Analysis of Demographic and Health surveys (DHS) of southern Africa countries has indicated that as much as twofold differentials between the poorest and richest quintiles in relation to malnutrition and fertility, and 50% higher levels of mortality in children. At the same time, access to health services was lower in these groups (28).
Children born to poor families are more exposed to risks for disease, have low resistance, and are the least likely to receive preventive interventions (29). There is differential health service use of the sick by socioeconomic and geographic variables. This was evidenced in ten of eleven Sub Sahara Africa countries where on average, 41% of children from high class were treated and 27% went untreated compared with 30% treated and 35% untreated in the lowest class (23). A study from Tanzania shown even within poor rural areas—use of appropriate health care varies with wealth. In a poor rural area of Tanzania, the poorest children were 27% less likely to seek care from an appropriate provider than the least poor, and children from the poorest families were not as -likely as their better-off peers to have received anti-malarials for fever or antibiotics for pneumonia (30).
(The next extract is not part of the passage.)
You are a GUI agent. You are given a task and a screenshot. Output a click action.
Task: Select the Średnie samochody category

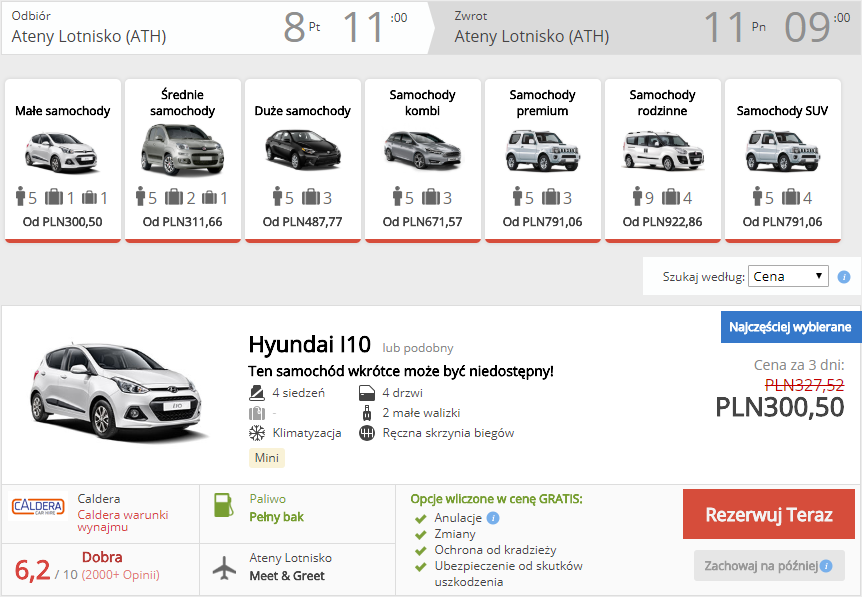[x=183, y=160]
Public health services are often thought to cater primarily to the poor while the rich go to private sector. And it reported that higher percentage of the poor than the rich actually use the government health facilities though the difference is modest. A study has shown 53% of the poor compared with 40% of the rich to use public facility while 40% of the poor compared with 59% of the rich to use the private facilities (31).
According to the benefit incidence approach, the government health service expenditure tends to provide greater benefit to the rich than the poor. In Sub Saharan Africa the richest 20% of the population received well over twice as much financial benefit as the poorest 20% from overall government financial expenditure and primary care expenditure. World Bank analysis of southern Africa countries found for example that health services provided free at point of contact have benefited richer over poorer groups (32, 28).
Distance from health facility is also an important factor in the utilization of health services. According to a study in Kenya, the most significant predictors of choosing home delivery (an informal delivery setting) are the distance from the household to the nearest maternity bed (33). Another study in Nepal has also reported distance of more than one hour to the maternity hospital (OR = 7.9) as being statistically significantly associated with an increased risk of home delivery (34).
Policy measures that increase access of services to the poor can narrow the gap between poor and rich. Studies from Brazil showed ANC attendance for women in the lowest income group were 74% in 1982, which was increased to 84% in 1993 while it was 98% among females from wealthy families in both years (35).